▶ [Exercise task]: Copy out, word for word, the lines below that begin at the line containing "Click the quit session power icon" and end after the line containing "(x=495, y=146)", including both of those lines.

--- Begin Data for this exercise ---

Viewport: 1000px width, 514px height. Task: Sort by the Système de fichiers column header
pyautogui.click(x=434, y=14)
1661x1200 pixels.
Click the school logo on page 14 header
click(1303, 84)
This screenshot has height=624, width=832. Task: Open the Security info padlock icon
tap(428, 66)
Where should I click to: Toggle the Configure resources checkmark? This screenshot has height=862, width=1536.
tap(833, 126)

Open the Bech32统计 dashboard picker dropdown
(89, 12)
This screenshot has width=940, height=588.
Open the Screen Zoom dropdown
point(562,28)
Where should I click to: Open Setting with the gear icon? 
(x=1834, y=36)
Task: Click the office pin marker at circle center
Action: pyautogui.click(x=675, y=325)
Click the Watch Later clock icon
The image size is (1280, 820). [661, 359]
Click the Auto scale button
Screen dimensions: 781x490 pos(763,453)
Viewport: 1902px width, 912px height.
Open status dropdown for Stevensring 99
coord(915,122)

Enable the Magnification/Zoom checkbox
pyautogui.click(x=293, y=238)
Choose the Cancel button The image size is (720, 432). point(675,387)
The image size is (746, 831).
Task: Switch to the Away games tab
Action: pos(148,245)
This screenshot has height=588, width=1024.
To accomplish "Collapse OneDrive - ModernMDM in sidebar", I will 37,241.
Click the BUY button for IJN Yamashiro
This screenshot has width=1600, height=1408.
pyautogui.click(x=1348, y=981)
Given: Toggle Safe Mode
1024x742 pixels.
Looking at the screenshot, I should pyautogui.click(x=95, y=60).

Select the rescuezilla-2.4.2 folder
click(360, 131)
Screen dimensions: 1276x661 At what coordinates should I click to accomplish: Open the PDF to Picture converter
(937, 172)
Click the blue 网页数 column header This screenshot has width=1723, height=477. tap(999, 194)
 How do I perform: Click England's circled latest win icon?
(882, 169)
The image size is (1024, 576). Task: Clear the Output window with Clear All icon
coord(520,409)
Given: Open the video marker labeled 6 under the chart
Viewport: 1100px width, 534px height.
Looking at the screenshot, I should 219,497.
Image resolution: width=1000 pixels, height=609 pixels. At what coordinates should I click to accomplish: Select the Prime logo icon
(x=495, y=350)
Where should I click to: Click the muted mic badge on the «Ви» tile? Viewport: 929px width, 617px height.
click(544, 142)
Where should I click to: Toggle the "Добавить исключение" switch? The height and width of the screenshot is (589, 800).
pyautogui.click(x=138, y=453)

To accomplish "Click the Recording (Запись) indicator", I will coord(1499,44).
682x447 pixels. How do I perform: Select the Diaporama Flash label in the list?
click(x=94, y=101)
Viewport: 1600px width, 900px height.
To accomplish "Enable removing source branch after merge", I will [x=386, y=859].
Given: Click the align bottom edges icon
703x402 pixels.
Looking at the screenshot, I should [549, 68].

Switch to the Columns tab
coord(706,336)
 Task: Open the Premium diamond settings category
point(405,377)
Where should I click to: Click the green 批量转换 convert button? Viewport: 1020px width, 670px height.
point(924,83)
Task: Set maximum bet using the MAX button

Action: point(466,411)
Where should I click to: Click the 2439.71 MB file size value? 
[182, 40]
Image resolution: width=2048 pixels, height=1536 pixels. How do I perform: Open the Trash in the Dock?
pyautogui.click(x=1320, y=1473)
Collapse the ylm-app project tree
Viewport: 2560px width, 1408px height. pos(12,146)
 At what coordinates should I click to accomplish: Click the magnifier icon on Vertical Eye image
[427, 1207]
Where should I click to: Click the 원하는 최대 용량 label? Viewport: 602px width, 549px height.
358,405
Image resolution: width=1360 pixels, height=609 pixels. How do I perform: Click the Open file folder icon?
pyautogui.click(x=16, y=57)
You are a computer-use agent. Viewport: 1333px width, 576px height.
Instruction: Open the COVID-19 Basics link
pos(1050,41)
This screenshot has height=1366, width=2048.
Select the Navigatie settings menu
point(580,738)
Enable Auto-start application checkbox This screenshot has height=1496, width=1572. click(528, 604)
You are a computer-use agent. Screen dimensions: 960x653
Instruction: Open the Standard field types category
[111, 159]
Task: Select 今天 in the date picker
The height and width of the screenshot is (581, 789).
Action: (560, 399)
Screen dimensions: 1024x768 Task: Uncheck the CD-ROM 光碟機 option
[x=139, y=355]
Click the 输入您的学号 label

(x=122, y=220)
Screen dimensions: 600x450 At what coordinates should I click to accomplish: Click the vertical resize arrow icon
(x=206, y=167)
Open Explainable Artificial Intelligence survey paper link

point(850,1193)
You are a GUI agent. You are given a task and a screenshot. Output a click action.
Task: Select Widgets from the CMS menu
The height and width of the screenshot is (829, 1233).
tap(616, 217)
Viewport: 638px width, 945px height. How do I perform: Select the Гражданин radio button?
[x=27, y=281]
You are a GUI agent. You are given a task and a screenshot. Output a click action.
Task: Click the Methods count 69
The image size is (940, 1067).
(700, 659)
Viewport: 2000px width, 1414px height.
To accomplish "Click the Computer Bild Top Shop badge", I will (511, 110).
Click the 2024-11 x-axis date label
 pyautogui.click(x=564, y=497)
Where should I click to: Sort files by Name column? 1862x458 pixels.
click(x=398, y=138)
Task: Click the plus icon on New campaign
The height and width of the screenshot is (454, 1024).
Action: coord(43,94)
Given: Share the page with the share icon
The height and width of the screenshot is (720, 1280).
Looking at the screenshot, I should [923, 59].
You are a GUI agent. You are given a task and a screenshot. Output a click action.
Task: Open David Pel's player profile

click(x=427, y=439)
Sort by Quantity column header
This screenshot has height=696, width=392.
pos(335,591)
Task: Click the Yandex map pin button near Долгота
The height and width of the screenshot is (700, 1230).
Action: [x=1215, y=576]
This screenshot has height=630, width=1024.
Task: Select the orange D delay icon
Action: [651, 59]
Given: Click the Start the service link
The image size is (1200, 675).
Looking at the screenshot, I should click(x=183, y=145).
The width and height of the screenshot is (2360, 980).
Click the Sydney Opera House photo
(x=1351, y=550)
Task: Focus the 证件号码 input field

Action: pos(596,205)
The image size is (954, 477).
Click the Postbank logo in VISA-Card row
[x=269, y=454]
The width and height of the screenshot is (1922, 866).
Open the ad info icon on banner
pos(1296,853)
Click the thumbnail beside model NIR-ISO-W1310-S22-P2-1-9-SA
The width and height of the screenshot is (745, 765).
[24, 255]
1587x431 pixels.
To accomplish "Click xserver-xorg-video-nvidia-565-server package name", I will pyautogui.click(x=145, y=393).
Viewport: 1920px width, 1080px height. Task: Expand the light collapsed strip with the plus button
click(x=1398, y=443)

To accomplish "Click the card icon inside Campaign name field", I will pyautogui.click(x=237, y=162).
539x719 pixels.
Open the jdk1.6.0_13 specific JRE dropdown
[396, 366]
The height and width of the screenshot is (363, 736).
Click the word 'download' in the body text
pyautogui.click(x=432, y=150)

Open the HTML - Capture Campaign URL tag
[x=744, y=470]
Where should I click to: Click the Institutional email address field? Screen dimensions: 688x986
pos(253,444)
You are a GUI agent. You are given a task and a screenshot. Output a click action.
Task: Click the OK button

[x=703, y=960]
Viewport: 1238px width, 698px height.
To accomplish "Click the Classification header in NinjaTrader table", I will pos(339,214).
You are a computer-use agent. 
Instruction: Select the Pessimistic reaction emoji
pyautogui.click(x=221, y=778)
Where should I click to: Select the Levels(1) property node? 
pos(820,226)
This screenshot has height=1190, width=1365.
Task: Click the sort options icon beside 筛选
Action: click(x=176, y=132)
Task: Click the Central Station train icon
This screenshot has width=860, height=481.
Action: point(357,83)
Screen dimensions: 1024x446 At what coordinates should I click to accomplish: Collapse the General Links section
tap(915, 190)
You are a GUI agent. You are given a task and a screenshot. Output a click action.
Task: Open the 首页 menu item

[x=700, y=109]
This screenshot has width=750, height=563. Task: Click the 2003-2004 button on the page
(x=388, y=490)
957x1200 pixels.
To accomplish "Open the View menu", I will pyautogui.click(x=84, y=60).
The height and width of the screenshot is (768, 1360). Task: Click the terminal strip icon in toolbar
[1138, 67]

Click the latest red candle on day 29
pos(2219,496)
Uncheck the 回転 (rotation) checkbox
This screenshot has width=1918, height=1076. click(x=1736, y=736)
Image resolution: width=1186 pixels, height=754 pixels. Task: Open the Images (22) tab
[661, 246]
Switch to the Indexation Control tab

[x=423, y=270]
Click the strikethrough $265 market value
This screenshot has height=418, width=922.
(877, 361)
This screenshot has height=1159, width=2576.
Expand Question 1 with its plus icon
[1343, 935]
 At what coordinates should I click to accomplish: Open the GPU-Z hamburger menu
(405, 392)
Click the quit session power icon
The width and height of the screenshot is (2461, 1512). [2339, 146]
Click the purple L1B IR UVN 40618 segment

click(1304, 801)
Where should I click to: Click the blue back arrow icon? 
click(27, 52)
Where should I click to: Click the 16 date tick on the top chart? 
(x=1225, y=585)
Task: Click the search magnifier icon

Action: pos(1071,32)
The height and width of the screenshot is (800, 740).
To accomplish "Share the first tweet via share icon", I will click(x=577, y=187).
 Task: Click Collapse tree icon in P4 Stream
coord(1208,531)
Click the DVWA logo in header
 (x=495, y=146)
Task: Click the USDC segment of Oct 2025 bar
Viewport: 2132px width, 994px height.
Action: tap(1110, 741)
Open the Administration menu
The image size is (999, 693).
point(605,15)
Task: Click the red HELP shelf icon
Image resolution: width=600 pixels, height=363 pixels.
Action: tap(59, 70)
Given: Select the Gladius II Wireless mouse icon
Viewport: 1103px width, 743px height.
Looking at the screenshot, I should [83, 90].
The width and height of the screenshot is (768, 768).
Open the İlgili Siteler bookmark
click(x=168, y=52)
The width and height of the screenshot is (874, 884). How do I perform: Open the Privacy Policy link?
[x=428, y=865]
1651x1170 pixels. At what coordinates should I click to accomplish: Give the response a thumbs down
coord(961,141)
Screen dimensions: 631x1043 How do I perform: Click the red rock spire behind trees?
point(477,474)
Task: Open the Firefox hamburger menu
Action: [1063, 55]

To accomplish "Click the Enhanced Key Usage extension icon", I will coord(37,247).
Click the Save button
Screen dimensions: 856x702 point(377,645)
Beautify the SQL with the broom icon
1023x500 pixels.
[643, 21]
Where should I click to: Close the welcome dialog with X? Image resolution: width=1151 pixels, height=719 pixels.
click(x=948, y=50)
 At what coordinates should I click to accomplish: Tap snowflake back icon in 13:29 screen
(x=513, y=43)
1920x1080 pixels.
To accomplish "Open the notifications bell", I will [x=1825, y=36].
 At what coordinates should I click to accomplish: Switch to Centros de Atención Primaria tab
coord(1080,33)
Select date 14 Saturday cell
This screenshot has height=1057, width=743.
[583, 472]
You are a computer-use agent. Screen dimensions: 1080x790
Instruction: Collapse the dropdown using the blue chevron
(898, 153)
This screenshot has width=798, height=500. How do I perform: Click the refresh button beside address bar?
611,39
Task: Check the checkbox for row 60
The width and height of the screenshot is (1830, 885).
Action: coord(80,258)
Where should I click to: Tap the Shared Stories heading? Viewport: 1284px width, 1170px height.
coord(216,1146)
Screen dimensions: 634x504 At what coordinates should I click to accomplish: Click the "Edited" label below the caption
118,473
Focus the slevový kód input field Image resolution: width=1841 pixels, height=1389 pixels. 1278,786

--- End Data for this exercise ---

▶ [Task response]:
Click the quit session power icon
The width and height of the screenshot is (2461, 1512). [2339, 146]
Click the purple L1B IR UVN 40618 segment

click(1304, 801)
Where should I click to: Click the blue back arrow icon? 
click(27, 52)
Where should I click to: Click the 16 date tick on the top chart? 
(x=1225, y=585)
Task: Click the search magnifier icon

Action: pos(1071,32)
The height and width of the screenshot is (800, 740).
To accomplish "Share the first tweet via share icon", I will click(x=577, y=187).
 Task: Click Collapse tree icon in P4 Stream
coord(1208,531)
Click the DVWA logo in header
 (x=495, y=146)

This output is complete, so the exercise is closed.